Well, not necessarily. It may be, since the HALT signal is present in the card reader, but I don't think it is used by the 1LJ4 interface chip. You can have a look at this document summarizing the known information about this chip.
It may be the problem with CMOS parts that may need more time to properly power up.

BTW, if you find a way to use a 64K EPROM in the HHP EPROM carrier, I would be very interested !

J-F
(06-17-2020 03:33 PM)J-F Garnier Wrote: [ -> ]
(06-17-2020 02:51 PM)cmurillo Wrote: [ -> ]So... I take it from this that read accesses to the EPROM are slowed down by this mechanism, making this HHP device inherently slow?

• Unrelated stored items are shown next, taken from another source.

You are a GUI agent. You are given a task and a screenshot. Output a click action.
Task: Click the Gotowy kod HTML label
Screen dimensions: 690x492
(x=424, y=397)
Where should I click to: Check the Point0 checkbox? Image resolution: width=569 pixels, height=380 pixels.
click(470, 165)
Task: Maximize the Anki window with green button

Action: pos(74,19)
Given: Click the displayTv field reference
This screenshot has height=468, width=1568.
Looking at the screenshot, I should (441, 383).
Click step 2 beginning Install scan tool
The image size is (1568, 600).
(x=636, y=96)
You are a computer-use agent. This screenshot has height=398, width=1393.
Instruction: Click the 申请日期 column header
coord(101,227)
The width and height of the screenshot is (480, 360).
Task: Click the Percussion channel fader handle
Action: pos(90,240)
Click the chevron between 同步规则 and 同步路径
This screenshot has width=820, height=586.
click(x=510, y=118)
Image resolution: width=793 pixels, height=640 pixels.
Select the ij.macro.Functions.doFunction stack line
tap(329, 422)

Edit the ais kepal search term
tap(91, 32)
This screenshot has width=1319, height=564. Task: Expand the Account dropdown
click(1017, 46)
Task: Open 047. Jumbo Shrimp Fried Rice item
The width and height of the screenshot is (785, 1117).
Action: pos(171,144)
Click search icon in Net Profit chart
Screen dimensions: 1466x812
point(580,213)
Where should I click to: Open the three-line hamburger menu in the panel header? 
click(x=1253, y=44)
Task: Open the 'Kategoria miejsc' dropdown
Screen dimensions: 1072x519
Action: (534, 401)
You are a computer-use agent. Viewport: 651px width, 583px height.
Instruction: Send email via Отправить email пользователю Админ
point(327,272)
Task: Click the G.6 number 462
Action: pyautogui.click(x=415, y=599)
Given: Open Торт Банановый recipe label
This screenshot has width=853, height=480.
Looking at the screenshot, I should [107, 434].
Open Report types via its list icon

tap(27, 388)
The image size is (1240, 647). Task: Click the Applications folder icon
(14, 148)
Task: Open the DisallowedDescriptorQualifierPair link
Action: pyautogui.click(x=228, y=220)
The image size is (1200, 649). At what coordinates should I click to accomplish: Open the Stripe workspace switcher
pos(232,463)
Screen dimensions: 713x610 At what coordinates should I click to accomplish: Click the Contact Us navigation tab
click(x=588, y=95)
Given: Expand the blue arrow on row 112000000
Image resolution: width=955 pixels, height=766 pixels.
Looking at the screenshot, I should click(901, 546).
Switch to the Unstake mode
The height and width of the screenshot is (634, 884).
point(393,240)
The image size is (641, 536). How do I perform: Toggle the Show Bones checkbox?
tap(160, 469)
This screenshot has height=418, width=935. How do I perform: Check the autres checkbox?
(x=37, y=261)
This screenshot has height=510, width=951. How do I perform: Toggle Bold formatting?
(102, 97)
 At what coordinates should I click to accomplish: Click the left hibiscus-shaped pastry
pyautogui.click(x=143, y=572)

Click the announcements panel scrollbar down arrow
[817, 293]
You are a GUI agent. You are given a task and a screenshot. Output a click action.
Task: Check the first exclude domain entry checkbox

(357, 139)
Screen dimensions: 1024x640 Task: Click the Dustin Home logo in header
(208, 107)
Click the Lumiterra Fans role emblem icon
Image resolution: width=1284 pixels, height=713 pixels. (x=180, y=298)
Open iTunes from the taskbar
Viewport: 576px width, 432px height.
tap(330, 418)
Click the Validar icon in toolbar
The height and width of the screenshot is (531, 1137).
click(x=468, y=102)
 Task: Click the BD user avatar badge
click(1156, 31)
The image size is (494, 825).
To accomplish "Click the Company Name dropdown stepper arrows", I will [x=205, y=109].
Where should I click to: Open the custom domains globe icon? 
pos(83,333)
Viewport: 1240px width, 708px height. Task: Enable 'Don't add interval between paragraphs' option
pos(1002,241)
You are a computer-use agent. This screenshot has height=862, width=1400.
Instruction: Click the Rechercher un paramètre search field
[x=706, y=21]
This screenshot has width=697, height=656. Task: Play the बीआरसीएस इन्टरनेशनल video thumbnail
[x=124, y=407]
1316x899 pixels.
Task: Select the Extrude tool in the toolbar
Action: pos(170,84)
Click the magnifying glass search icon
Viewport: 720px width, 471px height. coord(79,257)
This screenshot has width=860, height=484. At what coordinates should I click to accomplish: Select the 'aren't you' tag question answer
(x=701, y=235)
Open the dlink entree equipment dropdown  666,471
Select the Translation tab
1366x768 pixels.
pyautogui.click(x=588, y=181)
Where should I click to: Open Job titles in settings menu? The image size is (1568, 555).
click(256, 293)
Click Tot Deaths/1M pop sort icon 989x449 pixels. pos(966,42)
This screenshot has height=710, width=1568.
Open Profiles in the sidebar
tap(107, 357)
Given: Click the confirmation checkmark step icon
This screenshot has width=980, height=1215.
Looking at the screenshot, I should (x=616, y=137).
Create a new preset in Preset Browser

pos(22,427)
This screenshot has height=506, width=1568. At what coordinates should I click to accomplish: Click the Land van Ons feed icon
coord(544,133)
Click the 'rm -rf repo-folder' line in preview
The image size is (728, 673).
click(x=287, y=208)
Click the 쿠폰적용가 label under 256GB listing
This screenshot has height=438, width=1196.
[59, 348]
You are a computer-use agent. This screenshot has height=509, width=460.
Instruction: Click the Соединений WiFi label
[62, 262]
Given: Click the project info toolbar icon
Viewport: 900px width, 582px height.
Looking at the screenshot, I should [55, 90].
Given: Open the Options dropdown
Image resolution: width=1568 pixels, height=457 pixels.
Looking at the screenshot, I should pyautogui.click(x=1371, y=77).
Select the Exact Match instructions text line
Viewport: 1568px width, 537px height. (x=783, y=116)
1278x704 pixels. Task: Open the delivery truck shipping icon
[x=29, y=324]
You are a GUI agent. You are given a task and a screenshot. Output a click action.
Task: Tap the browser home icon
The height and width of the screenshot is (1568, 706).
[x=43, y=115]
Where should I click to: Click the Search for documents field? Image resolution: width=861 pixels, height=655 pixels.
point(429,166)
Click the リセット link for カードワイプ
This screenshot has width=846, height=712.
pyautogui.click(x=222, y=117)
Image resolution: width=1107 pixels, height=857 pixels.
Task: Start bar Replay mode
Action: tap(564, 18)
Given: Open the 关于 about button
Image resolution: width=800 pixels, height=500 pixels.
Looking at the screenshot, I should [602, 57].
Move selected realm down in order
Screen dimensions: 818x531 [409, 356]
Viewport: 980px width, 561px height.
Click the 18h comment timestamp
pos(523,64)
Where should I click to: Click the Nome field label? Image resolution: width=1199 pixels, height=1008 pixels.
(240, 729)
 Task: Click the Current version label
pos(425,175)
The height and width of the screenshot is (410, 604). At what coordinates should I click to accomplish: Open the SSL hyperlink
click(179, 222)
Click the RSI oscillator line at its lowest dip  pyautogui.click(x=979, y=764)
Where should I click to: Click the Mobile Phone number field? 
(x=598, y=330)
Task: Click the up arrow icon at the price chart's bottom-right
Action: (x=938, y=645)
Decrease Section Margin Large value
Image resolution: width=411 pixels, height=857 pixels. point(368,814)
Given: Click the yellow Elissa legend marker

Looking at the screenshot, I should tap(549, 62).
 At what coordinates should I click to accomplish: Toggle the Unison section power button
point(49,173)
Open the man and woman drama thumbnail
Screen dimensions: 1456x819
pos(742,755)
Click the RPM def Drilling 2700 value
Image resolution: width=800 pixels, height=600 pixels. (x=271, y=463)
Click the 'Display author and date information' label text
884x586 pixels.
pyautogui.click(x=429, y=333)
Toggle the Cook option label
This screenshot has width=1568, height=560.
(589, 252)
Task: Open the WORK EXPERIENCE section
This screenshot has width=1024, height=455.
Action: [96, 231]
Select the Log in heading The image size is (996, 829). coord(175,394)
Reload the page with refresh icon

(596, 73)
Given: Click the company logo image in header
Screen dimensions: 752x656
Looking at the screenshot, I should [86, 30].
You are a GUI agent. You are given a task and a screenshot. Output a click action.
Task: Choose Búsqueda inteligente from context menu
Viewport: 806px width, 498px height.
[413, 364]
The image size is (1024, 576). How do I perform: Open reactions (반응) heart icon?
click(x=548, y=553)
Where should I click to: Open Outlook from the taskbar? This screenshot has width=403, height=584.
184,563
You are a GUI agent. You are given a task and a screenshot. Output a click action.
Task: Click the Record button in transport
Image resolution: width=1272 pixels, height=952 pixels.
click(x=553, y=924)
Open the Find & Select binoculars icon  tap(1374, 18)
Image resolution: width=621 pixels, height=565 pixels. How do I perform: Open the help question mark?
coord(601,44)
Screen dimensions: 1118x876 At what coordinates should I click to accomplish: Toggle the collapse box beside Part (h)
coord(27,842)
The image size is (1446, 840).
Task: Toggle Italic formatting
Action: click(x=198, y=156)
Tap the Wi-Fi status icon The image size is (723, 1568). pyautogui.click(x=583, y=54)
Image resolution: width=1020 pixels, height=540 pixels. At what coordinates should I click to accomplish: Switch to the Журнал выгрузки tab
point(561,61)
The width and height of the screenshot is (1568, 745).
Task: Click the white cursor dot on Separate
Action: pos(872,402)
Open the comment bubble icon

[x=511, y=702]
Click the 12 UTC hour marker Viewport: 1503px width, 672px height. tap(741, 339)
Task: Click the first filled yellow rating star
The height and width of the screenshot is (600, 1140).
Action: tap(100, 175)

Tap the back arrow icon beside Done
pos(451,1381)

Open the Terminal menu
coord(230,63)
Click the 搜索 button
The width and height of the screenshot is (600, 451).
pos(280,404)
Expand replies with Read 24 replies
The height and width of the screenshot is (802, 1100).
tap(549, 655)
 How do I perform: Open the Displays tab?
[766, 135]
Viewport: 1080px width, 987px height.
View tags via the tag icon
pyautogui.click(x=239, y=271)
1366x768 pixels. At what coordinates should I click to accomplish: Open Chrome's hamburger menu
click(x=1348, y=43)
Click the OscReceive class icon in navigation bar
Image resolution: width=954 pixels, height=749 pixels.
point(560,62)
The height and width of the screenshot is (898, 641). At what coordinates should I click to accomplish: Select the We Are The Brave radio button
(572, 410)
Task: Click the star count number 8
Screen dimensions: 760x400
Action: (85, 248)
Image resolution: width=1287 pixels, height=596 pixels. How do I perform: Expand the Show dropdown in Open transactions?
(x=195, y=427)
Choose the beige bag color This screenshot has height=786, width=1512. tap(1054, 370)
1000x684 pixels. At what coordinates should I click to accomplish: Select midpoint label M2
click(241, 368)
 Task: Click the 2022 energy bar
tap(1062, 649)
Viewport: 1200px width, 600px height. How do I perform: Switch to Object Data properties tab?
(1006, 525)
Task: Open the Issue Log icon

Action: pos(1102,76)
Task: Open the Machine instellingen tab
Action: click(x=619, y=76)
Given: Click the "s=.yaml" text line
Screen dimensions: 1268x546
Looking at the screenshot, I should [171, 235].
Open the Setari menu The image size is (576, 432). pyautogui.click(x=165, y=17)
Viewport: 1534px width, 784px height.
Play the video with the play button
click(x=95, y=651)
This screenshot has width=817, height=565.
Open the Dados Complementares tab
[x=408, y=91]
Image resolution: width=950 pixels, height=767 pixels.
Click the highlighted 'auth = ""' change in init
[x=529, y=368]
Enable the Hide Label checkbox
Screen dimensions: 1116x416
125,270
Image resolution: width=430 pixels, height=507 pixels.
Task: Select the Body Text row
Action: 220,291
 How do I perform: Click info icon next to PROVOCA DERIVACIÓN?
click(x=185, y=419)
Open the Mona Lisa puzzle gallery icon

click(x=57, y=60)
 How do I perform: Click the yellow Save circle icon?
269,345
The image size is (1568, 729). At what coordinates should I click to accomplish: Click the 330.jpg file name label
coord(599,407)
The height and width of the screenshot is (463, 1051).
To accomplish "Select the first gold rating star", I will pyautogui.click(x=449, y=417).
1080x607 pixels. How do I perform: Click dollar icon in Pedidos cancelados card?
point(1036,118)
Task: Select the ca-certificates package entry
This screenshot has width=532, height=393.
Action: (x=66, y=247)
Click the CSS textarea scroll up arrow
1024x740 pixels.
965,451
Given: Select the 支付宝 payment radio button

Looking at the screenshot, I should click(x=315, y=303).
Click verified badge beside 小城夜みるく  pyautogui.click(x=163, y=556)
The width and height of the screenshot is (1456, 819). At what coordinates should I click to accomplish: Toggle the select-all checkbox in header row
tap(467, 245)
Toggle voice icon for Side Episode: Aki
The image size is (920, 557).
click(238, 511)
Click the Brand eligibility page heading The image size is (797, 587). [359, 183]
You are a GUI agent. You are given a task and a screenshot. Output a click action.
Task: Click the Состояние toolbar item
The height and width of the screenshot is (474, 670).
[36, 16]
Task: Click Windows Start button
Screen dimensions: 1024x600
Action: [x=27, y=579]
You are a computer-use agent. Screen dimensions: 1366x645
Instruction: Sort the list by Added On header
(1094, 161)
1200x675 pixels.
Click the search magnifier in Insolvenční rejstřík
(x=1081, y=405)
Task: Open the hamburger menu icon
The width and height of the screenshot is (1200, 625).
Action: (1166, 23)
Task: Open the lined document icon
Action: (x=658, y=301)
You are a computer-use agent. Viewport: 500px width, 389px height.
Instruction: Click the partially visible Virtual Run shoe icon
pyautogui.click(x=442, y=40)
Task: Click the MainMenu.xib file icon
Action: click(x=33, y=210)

Well, not necessarily. It may be, since the HALT signal is present in the card reader, but I don't think it is used by the 1LJ4 interface chip. You can have a look at this document summarizing the known information about this chip.
It may be the problem with CMOS parts that may need more time to properly power up.

BTW, if you find a way to use a 64K EPROM in the HHP EPROM carrier, I would be very interested !

J-F
Halt is not connected to anything on the HHC module that I have. Pin 1 which would be A15 on a 64K EPROM is connected to Vcc of the EPROM, in fact the trace from the collector of the transistors to pin 28 goes through pin 1. The transistors are connected in parallel and are PNP type with the emitters connected to +5V the bases connected to the -OE signal and the collectors to Vcc of the EPROM.

The module I have in front of me is the two jumper version which I suspect is functionally equivalent to the version with one 3 pin jumper. One pin of both 2 pin jumpers is connected to pin 27 of the EPROM. On the jumper adjacent to pin 1 the other pin goes to pin 9 of the 1LJ4 chip, on the jumper adjacent to pin 28 the other pin is connected to pin 28 so depending on which jumper is installed pin 27 is either connected to A14 or Vcc.

The big issue for determining if a 64K EPROM might be used is that we do not have the specs for the 1LJ4 chip, all the information in the document that Jean-Francois linked I determined by observing a few HHC modules. There are 3 pins that differ between a module with 4 X 8K memory devices and a device with a single 32K device, but all 3 are connected to Vdd when 8K devices are used and all 3 are connected to ground, who knows what other combinations of these pins would yield, it certainly is possible to have 64K and even 128K single ROM units, however at the time these modules where designed it does not appear that there was 64K EPROMs yet, Intel's 1984 memory data boot does not list any, and it is likely that the 1LJ4 chip was designed even earlier.
(06-13-2020 11:25 PM)cmurillo Wrote: [ -> ]I did not find the messages right away, but I did figure what the required format is; nibbles must be swapped _and_ negated, so that a nibble sequence like

B3DDDDDEE4642513

must be written as a sequence of bytes in the EPROM as

C4 22 22 12 B1 B9 AD CE

carlos.

What is the easiest way to flip each bit ? I can manage to invert the bits in a hex editor but flipping/reversing each bit seems to be a challenge.

Regards

Richard
Here's an article that describes the entire process.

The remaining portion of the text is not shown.